I’ve been helping a friend out with their compiler project, which involves stitching together GLSL shaders into one final result. He was running into serious performance issues as the number of shaders sacled, so we sat down and brainstormed potential solutions.
It turned out that the biggest bottleneck was a phase that was performing a substitution of one shader AST into another. Since this requires looking for names and performing α-conversion, it can get costly quick — especially if you are traversing the entire AST.
Since substitution is well understood in the lambda calculus, I thought of the usual solutions and which would be the easiest to apply. Ultimately I decided on a gensym-like approach, where top-level declarations were prefixed with an AST-unique value to ensure uniqueness during composition. I chose it because of its relative simplicity to the other approaches.
This worked great! The performance issue disappeared and my friend could go back to focusing on other parts of the project. But I was unsatisfied — this approach, while effective, seemed very antiquated. What if we parsed the AST into a nameless representation, à la De Bruijn indices? Then the issue of renaming would be abolished forever.
A new hope
With De Bruijn indices, we replace names with numbers. These numbers represent how many binders “deep” they are, relative to the binder they were introduced at. For example, \(\lambda x. x\) is converted to \(\lambda 0\), and \(\lambda x. \lambda y. x\) to \(\lambda \lambda 1\).
With an imperative C-like language like GLSL, the “binders” are just the block of code that the identifier is declared in. Given that shadowing exists, these behave very much like a lambda would. But these languages add one extra dimension — you can have multiple declarations within one block.
If you simply use a pair of numbers to track the names, where the second number is the relative ordering of the declaration within the current block, you get a nameless representation. For example:
int foo = 7; /* (0, 0) */
char bar; /* (0, 1) */
void baz /* (0, 2) */
(int x) { /* (1, 0) */
int y = 3; /* (1, 1) */
if (x != 1) {
int z = 5; /* (2, 0) */
return z; /* (2, 0) */
}
return foo /* (0, 0) */ + x /* (1, 0) */ + y /* (1, 1) */;
I haven’t spent the time proving that this is a valid representation, but since it seems like a fairly natural extension of De Bruijn indices, I’m confident in it.
This makes substitution very simple:
- Let
n
be the highest value for which(0, n)
occurs in the first AST. - For every pair
(0, k)
in the second AST, replace it with(0, k + n)
.
All of the pairs are “shifted down”, just like they would be if the two sources had been concatenated before parsing into an AST.

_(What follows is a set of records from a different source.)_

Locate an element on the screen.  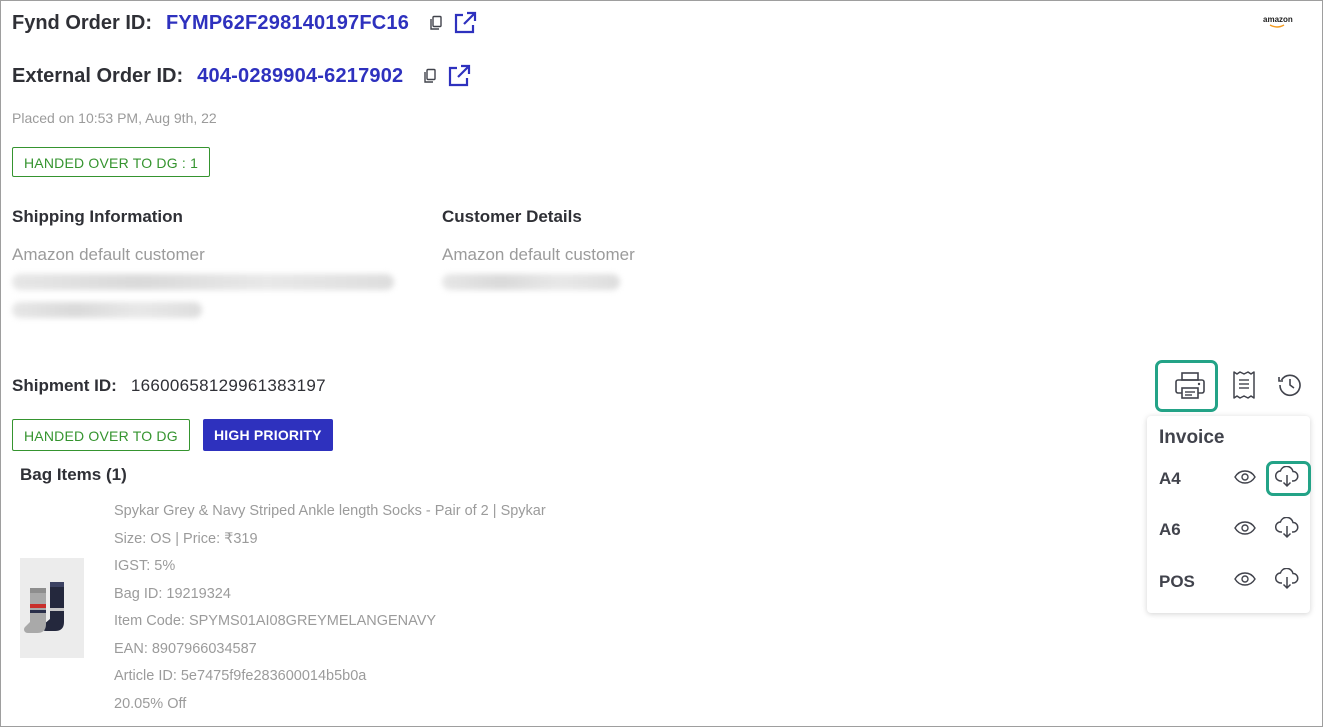
priority-badge: HIGH PRIORITY is located at coordinates (268, 435).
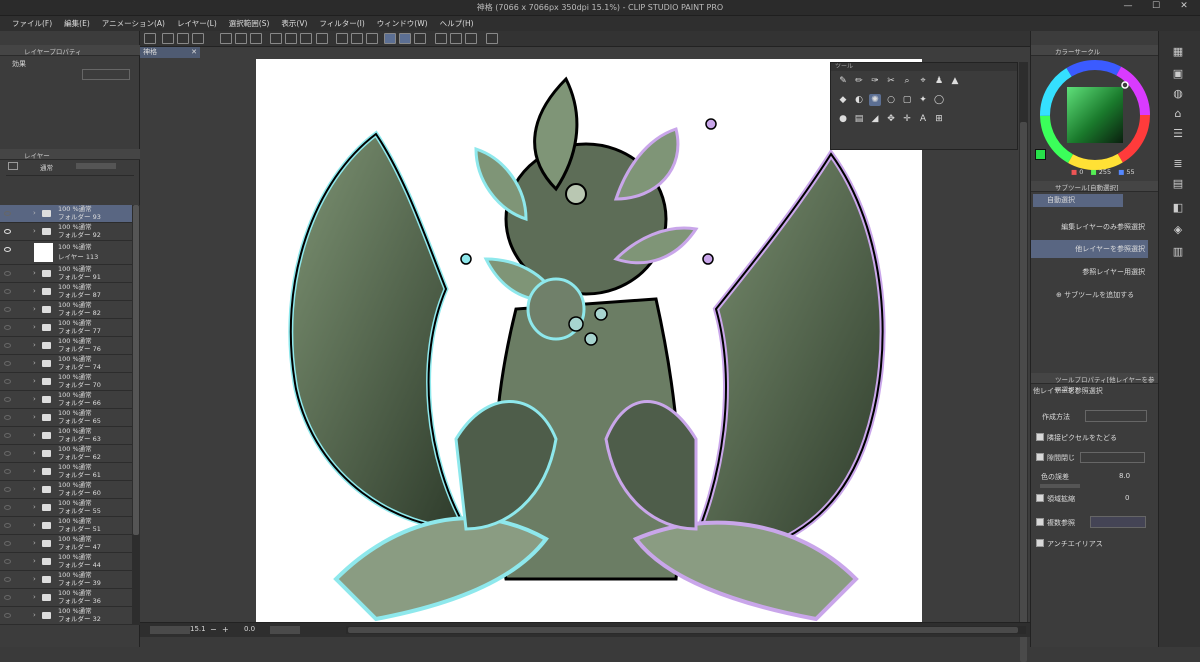 The image size is (1200, 662). I want to click on move-tool-icon: ✥, so click(891, 119).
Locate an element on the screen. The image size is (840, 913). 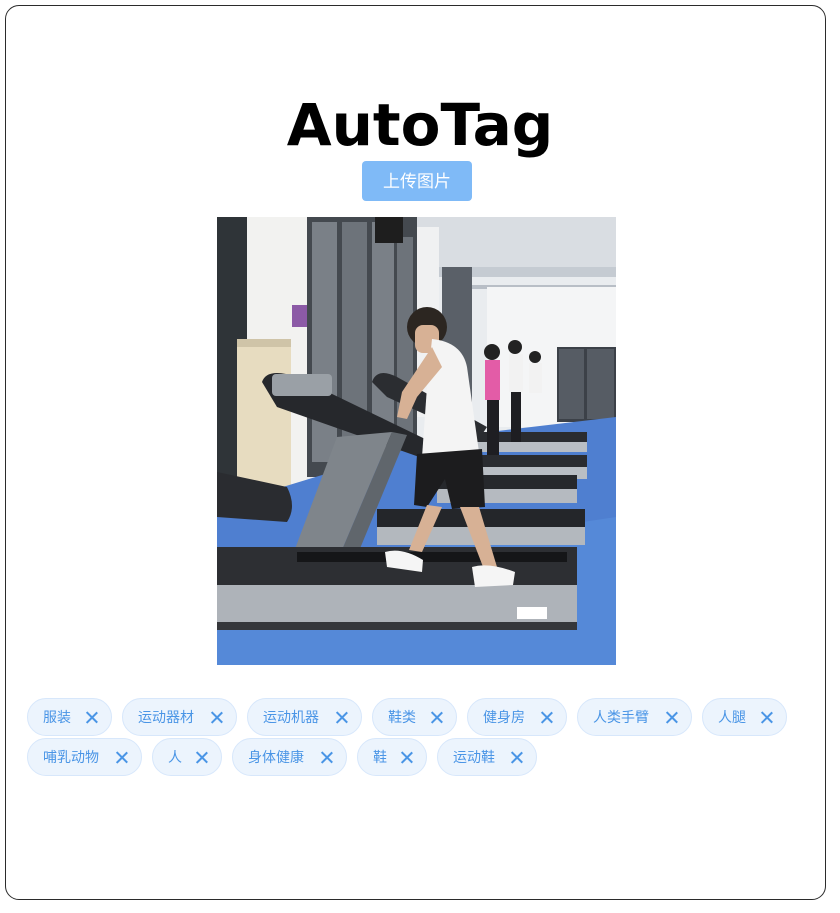
tag-label: 人 is located at coordinates (175, 758).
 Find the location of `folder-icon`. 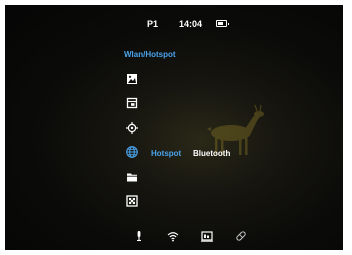

folder-icon is located at coordinates (132, 178).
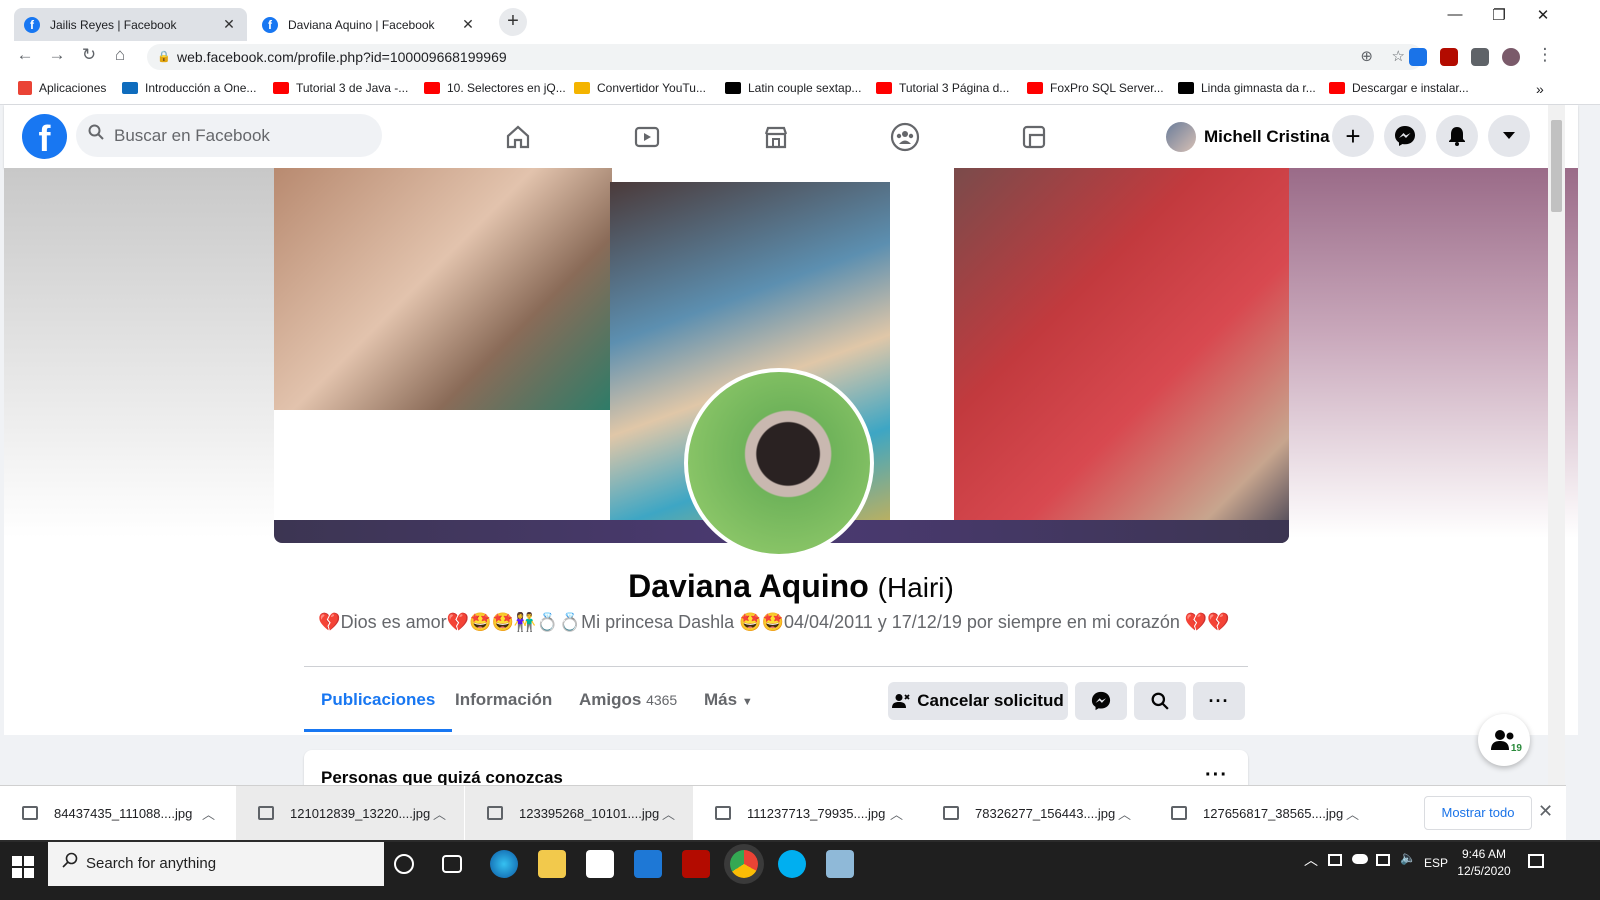 The width and height of the screenshot is (1600, 900). Describe the element at coordinates (513, 22) in the screenshot. I see `new-tab-button: +` at that location.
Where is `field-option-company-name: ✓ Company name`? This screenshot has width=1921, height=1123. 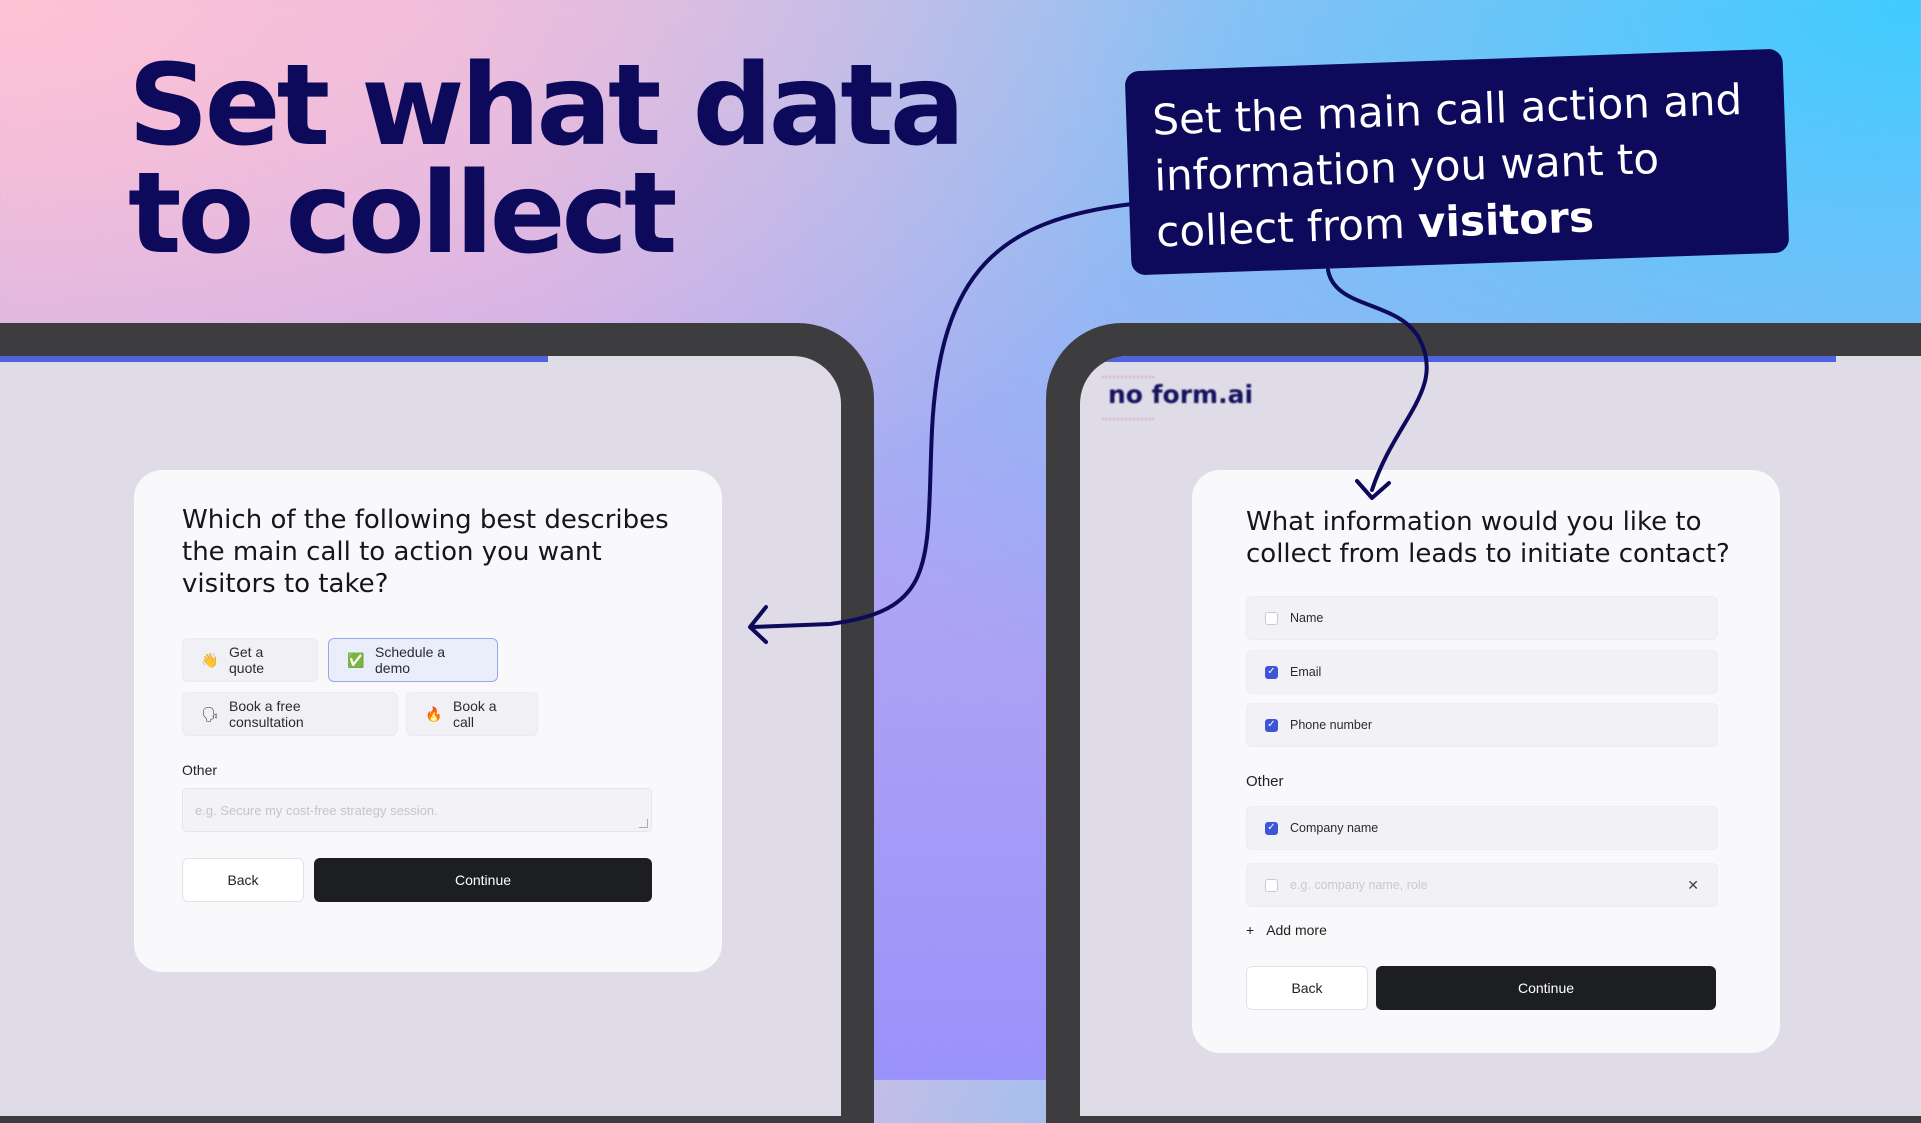
field-option-company-name: ✓ Company name is located at coordinates (1482, 828).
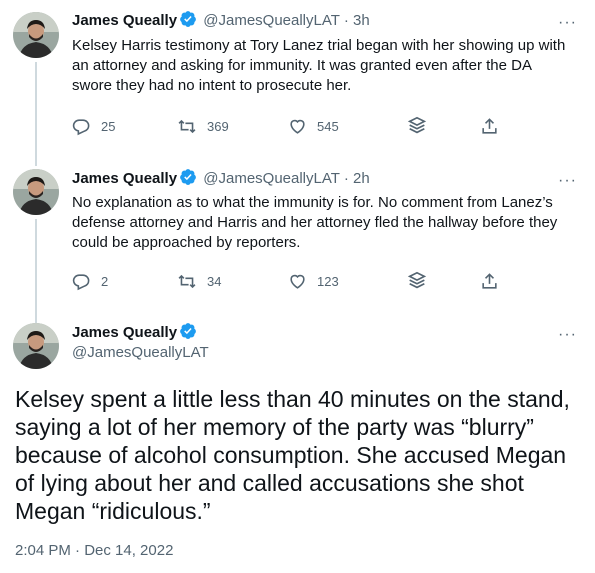 The image size is (595, 573). I want to click on retweet-count: 34, so click(214, 281).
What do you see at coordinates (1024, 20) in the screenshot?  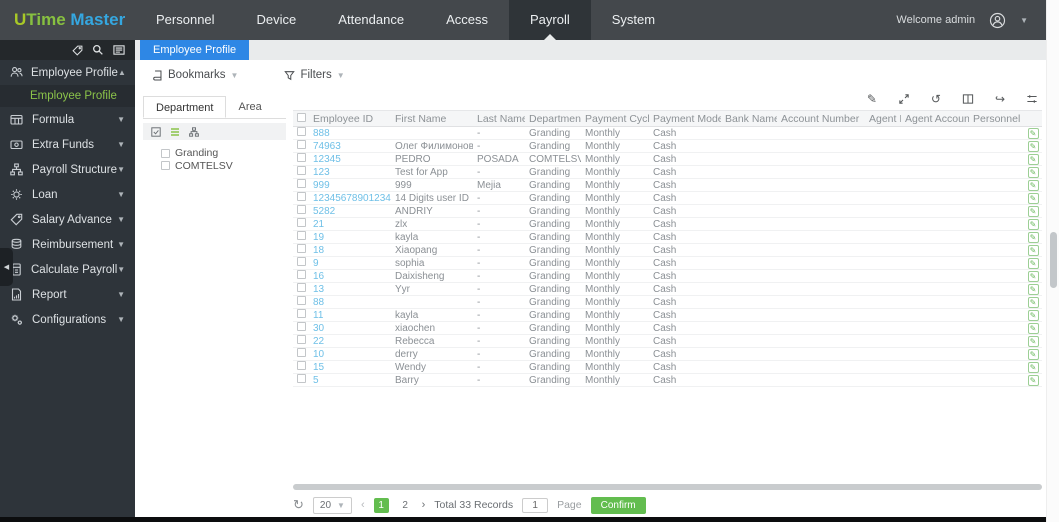 I see `chevron-down-icon: ▼` at bounding box center [1024, 20].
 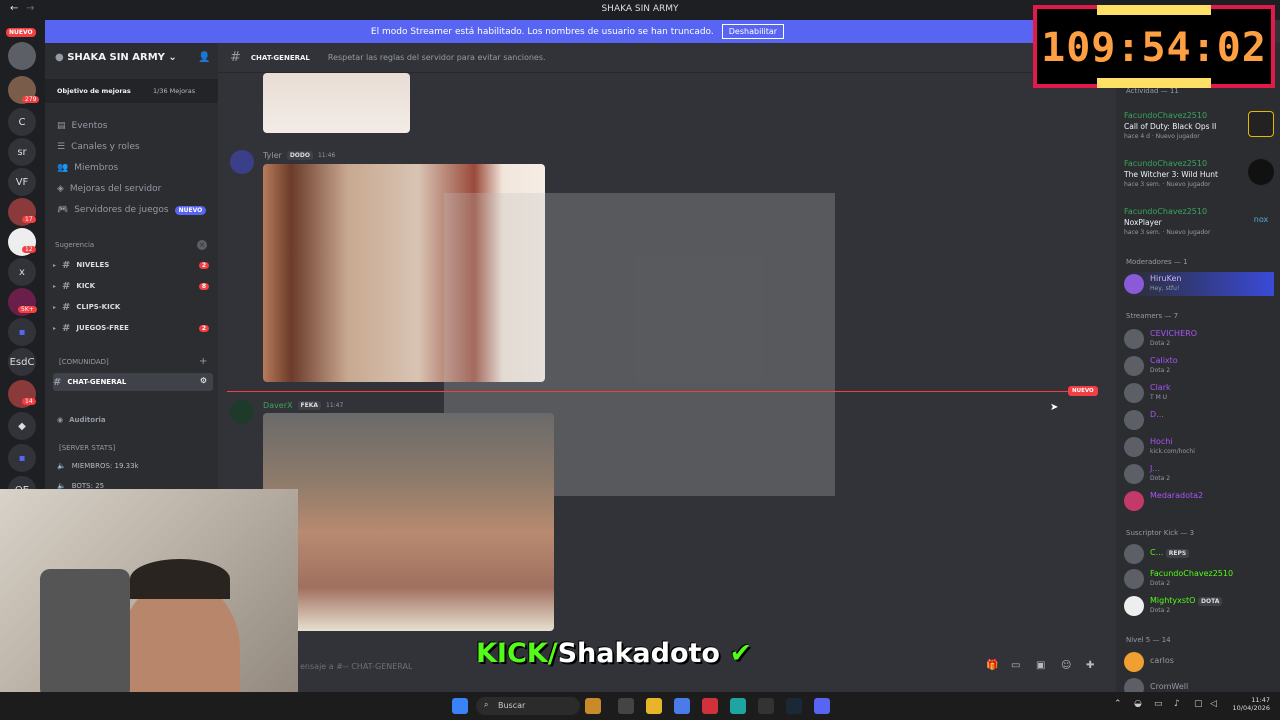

This is very nice and pretty, but there is an issue of performance: Every time we compose these two ASTs, we have to traverse all of the functions defined in the second one to replace (0, k)
with (0, k + n)
. If we extend this pair to a triple, where the third value represents an “offset”, we only have to traverse the top-level declarations. That offset can then propagate from the top-level definition into its block of code. For example:
// Source from first shader
int a; /* (0, 0, 0) */
char b; /* (0, 1, 0) */
// Source from second shader, after composition
float c; /* (0, 0, 1) */
void bar() { /* (0, 1, 1) */
int y = 3; /* (1, 0) */
return y /* (1, 0) */ + c /* (0, 0) */;
}
Since bar
has an offset of 1, we can ensure that during interpretation the enclosed reference to c
will be (0, 1)
instead of (0, 0)
, which is what a
is mapped to. Essentially, we delay the computation of c
’s real index until it is actually necessary.
I’m not sure how often substitution comes up with the implementation of imperative compilers, but it could be effective depending on the scenario.